L’ordre de transfert est intitulé « Prime Unique (SOC 1.)) ». Il porte sur le transfert du montant de 250 000 euros au titre d’une prime d’assurance, la compagnie d’assurance concernée étant bien définie (SOC1.) Plc). Le numéro de la police d’assurance est précisé. La prime d’assurance, unique et donc par définition inhabituelle, est liée à la conclusion par feu P.) d’un contrat d’assurance vie. Dans ce contexte, la Cour note que les appelants n’ont à aucun moment critiqué la validité dudit contrat d’assu- rance- vie. Contrairement à ce que soutiennent les appelants, le virement envisagé n’est pas à destination de l’étranger puisqu’il s’agissait de transférer de l’argent à la BQUE2.) S.A. Luxembourg. De même, il n’est pas établi que feu P.) avait l’habitude d’appeler la banque pour confirmer son ordre.
Ainsi et en dépit du fait que le montant en question revêt une certaine importance, il ne saurait nécessairement être considéré que l’opération soumise à l’intimée pour exécution était anormale et suspecte.
Dans ces circonstances, rien ne permettait de susciter un doute dans le chef de l’intimée, continuellement tenue d’arbitrer entre son devoir de vigilance mais aussi son devoir de non- ingérence, et il ne saurait lui être reproché de ne pas avoir détecté d’anomalie et d’avoir commis une faute en procédant à l’exécution de l’ordre de virement litigieux. Les faits relatés dans l’attestation testimoniale de D.) ne sont pas de nature à contredire cette conclusion.
La responsabilité contractuelle de l’intimée n’étant pas engagée, rien ne justifie l’admission de la demande des appelants et le jugement entrepris est à confirmer, quoique pour d’autres motifs.
Eu égard au rejet de l’appel, il n’est plus utile d’examiner la recevabilité de l’augmentation de la demande formulée par les appelants en instance d’appel.

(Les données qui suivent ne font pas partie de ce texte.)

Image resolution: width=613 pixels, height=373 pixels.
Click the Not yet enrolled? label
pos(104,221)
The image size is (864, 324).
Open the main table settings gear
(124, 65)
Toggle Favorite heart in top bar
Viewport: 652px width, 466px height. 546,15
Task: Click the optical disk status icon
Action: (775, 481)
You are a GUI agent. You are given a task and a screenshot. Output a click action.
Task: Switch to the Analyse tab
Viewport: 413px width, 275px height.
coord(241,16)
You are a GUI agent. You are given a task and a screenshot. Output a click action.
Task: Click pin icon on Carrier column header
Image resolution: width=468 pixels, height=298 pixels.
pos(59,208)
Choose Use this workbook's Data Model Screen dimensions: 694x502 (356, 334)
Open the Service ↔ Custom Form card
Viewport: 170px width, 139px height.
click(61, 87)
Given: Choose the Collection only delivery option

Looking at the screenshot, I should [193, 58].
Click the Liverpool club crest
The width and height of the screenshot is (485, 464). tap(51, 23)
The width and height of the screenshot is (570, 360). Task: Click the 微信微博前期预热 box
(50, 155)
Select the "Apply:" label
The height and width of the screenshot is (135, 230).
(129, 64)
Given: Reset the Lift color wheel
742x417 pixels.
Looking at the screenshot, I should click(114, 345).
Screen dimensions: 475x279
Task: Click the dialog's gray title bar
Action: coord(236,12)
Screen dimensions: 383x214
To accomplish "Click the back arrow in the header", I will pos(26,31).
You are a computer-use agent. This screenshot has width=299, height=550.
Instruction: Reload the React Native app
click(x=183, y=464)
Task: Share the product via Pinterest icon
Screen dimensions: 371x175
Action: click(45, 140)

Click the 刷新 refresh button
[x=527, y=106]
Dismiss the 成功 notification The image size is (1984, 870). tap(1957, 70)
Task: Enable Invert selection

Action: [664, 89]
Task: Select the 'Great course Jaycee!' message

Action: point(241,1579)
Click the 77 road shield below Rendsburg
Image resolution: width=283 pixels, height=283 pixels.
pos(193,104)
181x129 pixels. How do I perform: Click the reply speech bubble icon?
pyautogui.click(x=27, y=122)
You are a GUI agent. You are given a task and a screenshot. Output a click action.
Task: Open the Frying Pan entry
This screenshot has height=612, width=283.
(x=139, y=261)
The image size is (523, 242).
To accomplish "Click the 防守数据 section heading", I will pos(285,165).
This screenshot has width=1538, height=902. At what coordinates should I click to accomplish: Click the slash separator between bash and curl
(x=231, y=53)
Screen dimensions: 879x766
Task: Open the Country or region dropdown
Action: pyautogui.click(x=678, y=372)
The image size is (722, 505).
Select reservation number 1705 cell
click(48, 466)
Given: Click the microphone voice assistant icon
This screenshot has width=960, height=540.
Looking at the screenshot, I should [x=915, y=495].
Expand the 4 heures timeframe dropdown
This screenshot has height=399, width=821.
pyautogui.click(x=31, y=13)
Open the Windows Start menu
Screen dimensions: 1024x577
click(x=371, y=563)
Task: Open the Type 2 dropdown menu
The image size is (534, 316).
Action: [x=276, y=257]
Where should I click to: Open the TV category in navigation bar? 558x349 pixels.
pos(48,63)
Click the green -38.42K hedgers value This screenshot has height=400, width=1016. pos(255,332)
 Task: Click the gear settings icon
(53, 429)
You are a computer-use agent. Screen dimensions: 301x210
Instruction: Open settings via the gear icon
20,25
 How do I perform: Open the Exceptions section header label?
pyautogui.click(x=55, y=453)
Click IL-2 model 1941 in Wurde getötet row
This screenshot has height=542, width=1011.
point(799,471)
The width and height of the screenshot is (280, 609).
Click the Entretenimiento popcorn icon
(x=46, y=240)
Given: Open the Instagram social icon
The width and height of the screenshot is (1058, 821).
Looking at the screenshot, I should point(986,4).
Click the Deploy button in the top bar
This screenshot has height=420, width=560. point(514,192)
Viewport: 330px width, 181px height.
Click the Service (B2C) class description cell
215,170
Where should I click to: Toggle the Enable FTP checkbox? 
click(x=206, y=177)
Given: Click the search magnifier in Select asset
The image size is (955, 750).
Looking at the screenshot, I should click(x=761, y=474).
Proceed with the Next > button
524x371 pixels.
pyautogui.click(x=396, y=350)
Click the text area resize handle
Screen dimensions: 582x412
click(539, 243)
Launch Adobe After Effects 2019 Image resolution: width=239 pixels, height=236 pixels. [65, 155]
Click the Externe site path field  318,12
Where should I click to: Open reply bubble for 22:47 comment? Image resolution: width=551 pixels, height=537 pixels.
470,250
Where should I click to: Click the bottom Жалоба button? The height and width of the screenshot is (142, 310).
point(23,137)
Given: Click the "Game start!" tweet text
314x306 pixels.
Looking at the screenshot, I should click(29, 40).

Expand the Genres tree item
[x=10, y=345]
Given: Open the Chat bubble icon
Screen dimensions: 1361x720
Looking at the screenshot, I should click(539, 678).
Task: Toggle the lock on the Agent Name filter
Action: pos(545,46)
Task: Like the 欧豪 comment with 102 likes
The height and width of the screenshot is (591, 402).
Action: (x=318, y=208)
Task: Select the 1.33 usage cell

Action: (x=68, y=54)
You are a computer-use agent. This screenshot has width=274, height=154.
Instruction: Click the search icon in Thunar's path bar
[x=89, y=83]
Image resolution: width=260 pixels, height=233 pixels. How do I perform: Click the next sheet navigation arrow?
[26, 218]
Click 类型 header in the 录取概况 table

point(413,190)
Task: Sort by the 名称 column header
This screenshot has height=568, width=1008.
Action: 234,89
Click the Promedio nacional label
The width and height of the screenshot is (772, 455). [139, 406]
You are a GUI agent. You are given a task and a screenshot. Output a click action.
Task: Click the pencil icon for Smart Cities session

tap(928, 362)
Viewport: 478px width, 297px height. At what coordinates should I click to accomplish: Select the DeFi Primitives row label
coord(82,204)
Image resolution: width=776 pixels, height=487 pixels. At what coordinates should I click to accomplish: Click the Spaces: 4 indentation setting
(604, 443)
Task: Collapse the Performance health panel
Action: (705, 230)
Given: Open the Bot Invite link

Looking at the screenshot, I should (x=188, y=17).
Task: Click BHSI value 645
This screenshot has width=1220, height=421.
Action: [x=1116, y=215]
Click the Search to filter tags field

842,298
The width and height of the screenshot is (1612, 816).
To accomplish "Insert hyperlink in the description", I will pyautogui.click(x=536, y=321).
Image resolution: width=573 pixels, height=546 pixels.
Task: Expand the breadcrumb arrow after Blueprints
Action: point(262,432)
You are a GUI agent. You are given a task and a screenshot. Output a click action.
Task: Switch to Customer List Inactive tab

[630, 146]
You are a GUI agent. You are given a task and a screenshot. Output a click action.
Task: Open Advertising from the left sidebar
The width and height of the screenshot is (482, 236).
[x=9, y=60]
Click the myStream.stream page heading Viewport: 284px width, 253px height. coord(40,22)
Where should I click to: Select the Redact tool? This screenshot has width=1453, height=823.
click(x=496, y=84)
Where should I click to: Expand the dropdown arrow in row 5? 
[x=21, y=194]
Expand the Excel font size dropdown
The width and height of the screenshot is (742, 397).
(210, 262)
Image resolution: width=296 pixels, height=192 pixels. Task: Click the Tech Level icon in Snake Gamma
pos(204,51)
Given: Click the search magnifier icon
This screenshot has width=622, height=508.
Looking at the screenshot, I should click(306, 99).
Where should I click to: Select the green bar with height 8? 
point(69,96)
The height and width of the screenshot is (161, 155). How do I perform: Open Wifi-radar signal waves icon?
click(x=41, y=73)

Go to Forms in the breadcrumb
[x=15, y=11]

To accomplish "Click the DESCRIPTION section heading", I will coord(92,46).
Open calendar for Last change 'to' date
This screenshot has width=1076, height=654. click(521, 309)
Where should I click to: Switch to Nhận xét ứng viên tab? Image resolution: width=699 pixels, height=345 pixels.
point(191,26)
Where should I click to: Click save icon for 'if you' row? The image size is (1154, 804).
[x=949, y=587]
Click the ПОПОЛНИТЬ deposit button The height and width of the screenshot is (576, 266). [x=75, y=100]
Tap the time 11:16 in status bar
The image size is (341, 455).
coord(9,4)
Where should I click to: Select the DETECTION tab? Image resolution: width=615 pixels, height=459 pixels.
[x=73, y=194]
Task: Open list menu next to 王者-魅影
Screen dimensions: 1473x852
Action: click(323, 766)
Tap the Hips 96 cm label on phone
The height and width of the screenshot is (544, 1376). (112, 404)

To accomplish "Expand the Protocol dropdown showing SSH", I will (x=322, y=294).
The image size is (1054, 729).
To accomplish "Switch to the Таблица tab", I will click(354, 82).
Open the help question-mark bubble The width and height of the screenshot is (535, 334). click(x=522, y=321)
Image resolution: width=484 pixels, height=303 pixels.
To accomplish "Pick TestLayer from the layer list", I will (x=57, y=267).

Aucune des parties n’a justifié en quoi il serait inéquitable de laisser à sa charge les frais exposés pour sa représentation en justice et n’étant pas compris dans les dépens. Aussi sont-elles à débouter de leur demande en paiement d’une indemnité de procédure pour l’instance d’appel.
Par ces motifs,
la Cour d’appel, deuxième chambre, siégeant en matière civile, statuant contradictoirement et sur le rapport du magistrat de la mise en état,
dit l’appel recevable,
dit irrecevable la demande de communication de l’original de l’ordre de virement du 2 juillet 2002 ainsi que du spécimen de la signature de feu P.),
dit l’appel non fondé,
confirme le jugement déféré, quoique pour d’autres motifs,
déboute les parties de leur demande en paiement d’une indemnité de procédure pour l’instance d’appel,
condamne A.) et B.) aux frais et dépens de l’instance d’appel, avec distraction au profit de Maître Annick WURTH, sur ses affirmations de droit.